Last month, Rolling Stone ran an article on rape culture in US colleges, focusing primarily on the experiences of a young woman who told the magazine she was gang raped at a frat party.
Rolling Stone has been accused of letting rape survivors everywhere down by not properly fact checking the claims of the woman in question, Jackie, and for running a story with inconsistencies.
The magazine did let rape survivors down, but not by believing Jackie. They let us down by abandoning her for not being a good enough victim.
They first let her down by choosing to still run her story after she asked them not to. This makes the way they then abandoned her after using her story for all the more despicable.

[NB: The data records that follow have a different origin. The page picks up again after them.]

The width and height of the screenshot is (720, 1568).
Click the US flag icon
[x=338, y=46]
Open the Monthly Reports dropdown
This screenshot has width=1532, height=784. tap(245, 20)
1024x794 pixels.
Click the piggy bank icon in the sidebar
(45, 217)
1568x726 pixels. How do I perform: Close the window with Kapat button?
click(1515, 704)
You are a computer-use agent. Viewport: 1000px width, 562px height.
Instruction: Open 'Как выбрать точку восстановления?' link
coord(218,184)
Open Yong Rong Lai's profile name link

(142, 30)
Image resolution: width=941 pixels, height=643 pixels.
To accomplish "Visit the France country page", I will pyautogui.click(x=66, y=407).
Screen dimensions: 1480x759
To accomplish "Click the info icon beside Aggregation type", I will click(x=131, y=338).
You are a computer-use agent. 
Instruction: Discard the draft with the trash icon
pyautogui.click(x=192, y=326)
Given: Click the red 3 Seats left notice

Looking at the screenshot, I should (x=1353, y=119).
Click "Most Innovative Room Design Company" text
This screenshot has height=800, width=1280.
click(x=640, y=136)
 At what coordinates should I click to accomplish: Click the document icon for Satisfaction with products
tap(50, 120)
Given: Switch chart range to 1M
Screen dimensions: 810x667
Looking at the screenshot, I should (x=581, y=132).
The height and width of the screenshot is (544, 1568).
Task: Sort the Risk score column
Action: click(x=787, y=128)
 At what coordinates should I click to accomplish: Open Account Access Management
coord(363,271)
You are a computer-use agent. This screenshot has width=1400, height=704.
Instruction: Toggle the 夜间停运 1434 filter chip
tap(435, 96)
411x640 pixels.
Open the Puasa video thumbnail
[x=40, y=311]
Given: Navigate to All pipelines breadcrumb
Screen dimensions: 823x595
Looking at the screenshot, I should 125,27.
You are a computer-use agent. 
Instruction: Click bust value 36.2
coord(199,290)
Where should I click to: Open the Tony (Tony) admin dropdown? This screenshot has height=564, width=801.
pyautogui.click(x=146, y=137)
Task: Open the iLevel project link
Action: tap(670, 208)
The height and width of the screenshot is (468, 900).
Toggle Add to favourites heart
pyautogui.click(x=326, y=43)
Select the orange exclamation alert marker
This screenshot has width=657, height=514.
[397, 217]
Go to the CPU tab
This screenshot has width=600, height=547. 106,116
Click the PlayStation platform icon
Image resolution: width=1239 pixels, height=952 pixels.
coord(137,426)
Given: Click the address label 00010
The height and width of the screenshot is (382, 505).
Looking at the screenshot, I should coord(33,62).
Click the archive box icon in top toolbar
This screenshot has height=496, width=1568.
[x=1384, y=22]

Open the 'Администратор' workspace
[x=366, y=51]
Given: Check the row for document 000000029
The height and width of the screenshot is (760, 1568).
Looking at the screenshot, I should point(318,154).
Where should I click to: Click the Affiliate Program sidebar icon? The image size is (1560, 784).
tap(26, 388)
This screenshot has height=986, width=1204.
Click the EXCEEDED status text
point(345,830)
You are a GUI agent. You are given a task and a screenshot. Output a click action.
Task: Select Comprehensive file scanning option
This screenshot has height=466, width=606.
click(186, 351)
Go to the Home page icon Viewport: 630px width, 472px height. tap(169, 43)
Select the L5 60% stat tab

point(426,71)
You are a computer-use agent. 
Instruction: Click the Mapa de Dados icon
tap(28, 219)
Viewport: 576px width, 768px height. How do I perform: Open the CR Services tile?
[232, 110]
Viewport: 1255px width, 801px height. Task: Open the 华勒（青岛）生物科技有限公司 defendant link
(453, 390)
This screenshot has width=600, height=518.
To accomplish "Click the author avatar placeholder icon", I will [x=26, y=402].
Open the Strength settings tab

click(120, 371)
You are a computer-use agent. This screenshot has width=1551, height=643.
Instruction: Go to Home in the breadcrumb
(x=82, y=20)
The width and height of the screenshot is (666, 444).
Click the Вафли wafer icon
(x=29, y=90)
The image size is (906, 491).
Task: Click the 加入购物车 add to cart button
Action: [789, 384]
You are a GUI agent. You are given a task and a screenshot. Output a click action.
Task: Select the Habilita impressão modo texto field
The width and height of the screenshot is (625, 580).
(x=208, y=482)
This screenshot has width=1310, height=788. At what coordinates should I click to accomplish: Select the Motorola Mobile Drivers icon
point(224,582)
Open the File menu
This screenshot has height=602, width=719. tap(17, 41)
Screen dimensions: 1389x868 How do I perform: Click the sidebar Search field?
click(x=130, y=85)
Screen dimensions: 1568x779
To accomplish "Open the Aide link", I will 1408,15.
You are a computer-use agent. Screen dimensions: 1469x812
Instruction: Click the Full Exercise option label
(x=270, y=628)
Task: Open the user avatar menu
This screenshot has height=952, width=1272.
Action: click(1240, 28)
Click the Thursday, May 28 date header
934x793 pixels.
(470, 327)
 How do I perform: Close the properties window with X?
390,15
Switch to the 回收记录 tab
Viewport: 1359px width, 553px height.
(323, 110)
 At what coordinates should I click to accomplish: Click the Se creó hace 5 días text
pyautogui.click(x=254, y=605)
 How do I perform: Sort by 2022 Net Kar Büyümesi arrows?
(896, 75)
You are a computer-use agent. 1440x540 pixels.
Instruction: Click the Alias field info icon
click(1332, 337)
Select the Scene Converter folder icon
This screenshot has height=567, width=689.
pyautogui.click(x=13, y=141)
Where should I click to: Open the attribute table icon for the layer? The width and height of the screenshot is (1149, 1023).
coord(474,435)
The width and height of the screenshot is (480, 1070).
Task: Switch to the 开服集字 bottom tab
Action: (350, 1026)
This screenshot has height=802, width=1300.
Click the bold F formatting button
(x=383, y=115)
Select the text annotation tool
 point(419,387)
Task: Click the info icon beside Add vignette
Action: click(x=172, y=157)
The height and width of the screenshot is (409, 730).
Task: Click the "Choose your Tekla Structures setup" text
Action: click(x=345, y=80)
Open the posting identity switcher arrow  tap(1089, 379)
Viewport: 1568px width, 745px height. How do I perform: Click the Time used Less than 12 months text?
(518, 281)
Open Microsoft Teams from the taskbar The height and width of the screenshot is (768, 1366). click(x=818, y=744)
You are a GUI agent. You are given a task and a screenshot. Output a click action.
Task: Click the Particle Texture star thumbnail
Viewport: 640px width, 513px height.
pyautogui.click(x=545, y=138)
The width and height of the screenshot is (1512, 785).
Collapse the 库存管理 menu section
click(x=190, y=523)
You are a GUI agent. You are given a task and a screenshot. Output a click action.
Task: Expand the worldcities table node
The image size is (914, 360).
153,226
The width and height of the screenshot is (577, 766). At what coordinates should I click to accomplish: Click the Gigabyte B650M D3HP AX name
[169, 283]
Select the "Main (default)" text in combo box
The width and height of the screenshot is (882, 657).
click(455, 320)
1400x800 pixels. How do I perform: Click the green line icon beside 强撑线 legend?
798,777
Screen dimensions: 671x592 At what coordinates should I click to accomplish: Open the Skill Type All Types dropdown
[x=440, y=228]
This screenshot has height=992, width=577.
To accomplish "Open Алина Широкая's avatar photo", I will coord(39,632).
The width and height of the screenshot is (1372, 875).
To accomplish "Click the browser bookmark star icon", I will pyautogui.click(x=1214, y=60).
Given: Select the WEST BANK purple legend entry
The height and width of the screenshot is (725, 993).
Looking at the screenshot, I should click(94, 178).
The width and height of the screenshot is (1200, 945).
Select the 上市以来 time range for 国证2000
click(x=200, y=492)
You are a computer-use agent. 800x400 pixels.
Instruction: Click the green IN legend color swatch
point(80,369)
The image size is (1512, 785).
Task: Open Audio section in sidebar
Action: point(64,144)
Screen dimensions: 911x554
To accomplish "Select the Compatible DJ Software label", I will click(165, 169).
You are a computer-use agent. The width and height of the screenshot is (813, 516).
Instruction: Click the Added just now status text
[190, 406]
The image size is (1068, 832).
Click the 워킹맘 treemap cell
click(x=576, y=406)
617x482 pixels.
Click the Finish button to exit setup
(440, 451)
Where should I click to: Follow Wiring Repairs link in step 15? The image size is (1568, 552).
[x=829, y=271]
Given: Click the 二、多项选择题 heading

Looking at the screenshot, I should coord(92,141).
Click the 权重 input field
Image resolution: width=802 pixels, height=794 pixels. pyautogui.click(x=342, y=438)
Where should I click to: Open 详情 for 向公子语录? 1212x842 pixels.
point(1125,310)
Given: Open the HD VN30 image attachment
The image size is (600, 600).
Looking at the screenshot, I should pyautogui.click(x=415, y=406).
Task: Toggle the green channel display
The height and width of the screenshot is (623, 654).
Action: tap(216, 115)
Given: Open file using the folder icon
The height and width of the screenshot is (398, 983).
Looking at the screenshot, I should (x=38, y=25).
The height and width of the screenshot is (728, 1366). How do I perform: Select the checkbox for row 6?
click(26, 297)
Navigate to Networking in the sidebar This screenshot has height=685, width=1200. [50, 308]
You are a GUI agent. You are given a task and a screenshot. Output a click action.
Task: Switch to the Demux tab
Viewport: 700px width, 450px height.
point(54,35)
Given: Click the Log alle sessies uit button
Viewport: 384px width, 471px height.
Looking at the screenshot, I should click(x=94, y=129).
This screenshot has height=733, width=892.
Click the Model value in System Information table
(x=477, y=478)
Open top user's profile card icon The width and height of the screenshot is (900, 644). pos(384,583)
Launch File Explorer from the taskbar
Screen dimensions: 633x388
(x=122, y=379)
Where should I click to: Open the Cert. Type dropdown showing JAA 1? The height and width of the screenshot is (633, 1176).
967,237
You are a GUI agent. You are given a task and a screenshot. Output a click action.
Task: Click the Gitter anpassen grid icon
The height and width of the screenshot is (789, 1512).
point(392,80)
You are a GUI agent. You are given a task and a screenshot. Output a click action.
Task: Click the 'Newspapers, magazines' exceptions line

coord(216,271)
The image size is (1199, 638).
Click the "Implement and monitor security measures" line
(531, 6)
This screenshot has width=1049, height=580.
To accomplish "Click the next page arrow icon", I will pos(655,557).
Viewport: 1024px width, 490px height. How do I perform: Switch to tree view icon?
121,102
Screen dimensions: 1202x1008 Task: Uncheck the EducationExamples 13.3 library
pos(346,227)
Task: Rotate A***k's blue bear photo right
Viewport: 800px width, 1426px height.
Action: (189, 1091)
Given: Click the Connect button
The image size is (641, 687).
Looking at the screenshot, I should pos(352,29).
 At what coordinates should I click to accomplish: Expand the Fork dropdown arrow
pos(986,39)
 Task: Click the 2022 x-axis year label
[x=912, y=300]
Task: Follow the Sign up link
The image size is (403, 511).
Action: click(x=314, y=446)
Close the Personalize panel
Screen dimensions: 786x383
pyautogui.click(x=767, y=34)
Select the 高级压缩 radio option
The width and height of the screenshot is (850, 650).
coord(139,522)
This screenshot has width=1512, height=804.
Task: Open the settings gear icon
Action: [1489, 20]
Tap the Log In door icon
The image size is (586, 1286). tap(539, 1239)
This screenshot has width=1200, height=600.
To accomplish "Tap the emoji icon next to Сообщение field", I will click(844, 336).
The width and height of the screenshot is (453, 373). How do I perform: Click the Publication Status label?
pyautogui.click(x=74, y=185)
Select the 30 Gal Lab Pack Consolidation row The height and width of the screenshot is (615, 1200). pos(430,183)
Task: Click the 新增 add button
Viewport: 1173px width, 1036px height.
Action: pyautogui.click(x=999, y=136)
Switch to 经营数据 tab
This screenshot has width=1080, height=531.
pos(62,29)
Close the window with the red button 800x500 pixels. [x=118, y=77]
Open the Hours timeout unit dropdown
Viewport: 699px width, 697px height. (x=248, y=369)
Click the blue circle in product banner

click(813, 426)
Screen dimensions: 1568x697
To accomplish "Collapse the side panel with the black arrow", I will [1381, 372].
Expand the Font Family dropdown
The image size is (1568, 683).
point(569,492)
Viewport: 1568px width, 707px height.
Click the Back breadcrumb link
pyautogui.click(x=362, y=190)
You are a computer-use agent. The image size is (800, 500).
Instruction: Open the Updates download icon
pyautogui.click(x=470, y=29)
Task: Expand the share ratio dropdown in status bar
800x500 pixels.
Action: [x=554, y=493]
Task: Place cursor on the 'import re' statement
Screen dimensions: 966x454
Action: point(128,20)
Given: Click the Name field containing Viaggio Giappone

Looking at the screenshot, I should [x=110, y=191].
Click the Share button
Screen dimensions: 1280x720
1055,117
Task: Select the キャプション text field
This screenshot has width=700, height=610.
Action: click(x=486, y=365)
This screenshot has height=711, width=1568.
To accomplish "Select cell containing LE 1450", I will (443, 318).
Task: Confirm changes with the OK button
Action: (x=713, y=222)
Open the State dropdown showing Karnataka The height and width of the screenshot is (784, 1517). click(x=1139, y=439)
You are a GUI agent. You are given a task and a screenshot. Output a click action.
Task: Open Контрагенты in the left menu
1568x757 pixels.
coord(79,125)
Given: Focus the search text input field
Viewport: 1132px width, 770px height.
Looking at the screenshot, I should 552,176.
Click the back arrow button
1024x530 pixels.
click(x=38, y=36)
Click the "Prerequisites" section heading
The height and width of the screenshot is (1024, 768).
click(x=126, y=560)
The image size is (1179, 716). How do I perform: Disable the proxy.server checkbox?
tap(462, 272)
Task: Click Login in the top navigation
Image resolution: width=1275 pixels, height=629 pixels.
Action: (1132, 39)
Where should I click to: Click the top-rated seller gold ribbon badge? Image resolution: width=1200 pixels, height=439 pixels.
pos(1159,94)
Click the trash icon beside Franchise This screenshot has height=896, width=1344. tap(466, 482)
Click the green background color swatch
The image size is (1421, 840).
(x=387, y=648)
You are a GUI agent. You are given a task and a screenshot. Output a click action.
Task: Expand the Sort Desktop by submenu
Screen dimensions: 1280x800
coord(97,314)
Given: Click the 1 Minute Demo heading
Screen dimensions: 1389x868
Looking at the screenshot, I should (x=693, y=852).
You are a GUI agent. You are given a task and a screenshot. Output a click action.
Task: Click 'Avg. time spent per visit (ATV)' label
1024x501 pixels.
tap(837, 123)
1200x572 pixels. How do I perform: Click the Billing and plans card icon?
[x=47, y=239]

As many other people have pointed out it is common for people who have experienced a traumatic event to have inconsistencies in their memory of it.
Rolling Stone let us all down, but most of all, they let Jackie down, by letting her become an example to all rape survivors of what will happen to you if you step out of line, if you don’t fit the impossible mold of a “good” victim but dare to speak out anyway.
It is disappointing to see so many progressive media outlets reinforcing the same victim-blaming narratives as conservative pundits. Such narratives have a wide-reaching impact and tell people it is okay to disregard sexual assault survivors who don’t tick all the right boxes.
Should this woman be fair game to have her personal information, full name and other identifying information shared online (all things that have been done to her) because she, for reasons we do not know, has given accounts that differed in some aspects as to what happened? Where is the outcry about the sites now dedicated to attacking her?
I've spoken to several other rape survivors who saw in the online attacks on Jackie a wide scale, incredibly aggressive reflection on their own experiences of being disbelieved and blamed.
When the media (including social media) responds in the way it has towards Jackie, survivors are told that if our story isn't perfect, if it can't be verified by other people, that if we didn't act in the “right” way before, during, and after the incident, that if we ever leave any details of the assault out then include them later, or ever make any mistakes, we had better stay silent.
And what a convenient way to silence survivors: say that we can be heard and believed, but set the bar so high that only a tiny percentage of us are deemed worthy of listening to. And that those of us not worthy of listening too are deemed worthy of attack.
As Jackie’s story was publically picked to pieces and she was hung out to dry, I couldn’t help but see parallels with my own experiences and I know I am not the only person who felt this.
People have come forward to say that Jackie gave differing accounts of the rape. This isn’t unusual at all; it can take a long time for someone to be able to give all the details of such a traumatic experience. Some people never can.
Things like shame and self-blame can keep someone from revealing the full extent of what was committed against them. I was gang raped at 15 and I outright lied about aspects of the rape because I was so ashamed and afraid.
I don’t actually know how many men raped me (believe it or not taking detailed notes on what was happening wasn’t at the forefront of my mind at the time), so I originally said only one of them had had piv intercourse with me (even though I knew it was more and knew they had bragged about it).
One of the reasons I lied was because I really didn’t know that if I blacked out, either from alcohol or fear that it was still rape to have intercourse with me. Another reason was because I blamed myself for being in that situation and was afraid no one would believe me. I also was disgusted at having been raped by multiple men and didn’t want it to be true.
I also lied about who committed it. I knew some of them (not well) and could have given their names to the police, but I was afraid and didn’t want to have to relive it all. Therefore I lied and said it was strangers who I had only met that day. It took years before I could open up about what really happened and who really did it.
That doesn’t make the new revelations a lie, all it means is that I was traumatised. If we tie rape survivors to their original recounting of events, we silence them.
Rolling Stone has been criticised for not contacting the accused to confirm Jackie’s claims. Would any of them really have admitted to raping someone? And if not should all claims of rape that cannot be backed up by witnesses or the accused be ignored?
Rolling Stone is not the court of law and it did not publish the names of the men accused. In short, the publication of the story did little to hurt the accused, if anything at all. Therefore they did not owe it to them to get their side of things, especially at the expense of Jackie.
If we abandon Jackie to the online abuse, if we decide she has hurt “the cause” by daring to speak out when her story doesn’t meet the impossible bar set by those who want to silence us, if we decide she lost the right to solidarity by being humanly flawed, then we too are perpetuating rape culture.
Jackie doesn’t owe anyone anything. She doesn’t owe campaigners a good story that can’t be picked apart by those determined to not believe her.
But people who are serious about campaigning to end rape culture do owe solidarity to anyone who speaks out like Jackie did, especially someone like Jackie who had asked not to have her story published — a solidarity that includes challenging victim blaming myths that silence survivors.
In the face of the widespread attacks on Jackie there have been supportive actions and voices. Someone has storified messages of support for Jackie that were shared on twitter as #IStandWithJackie and #IBelieveJackie.
But you only have to look at all the misogynist trolling those hashtags received to see how far we have to go, which is why it is important to continue challenging victim blaming in the media.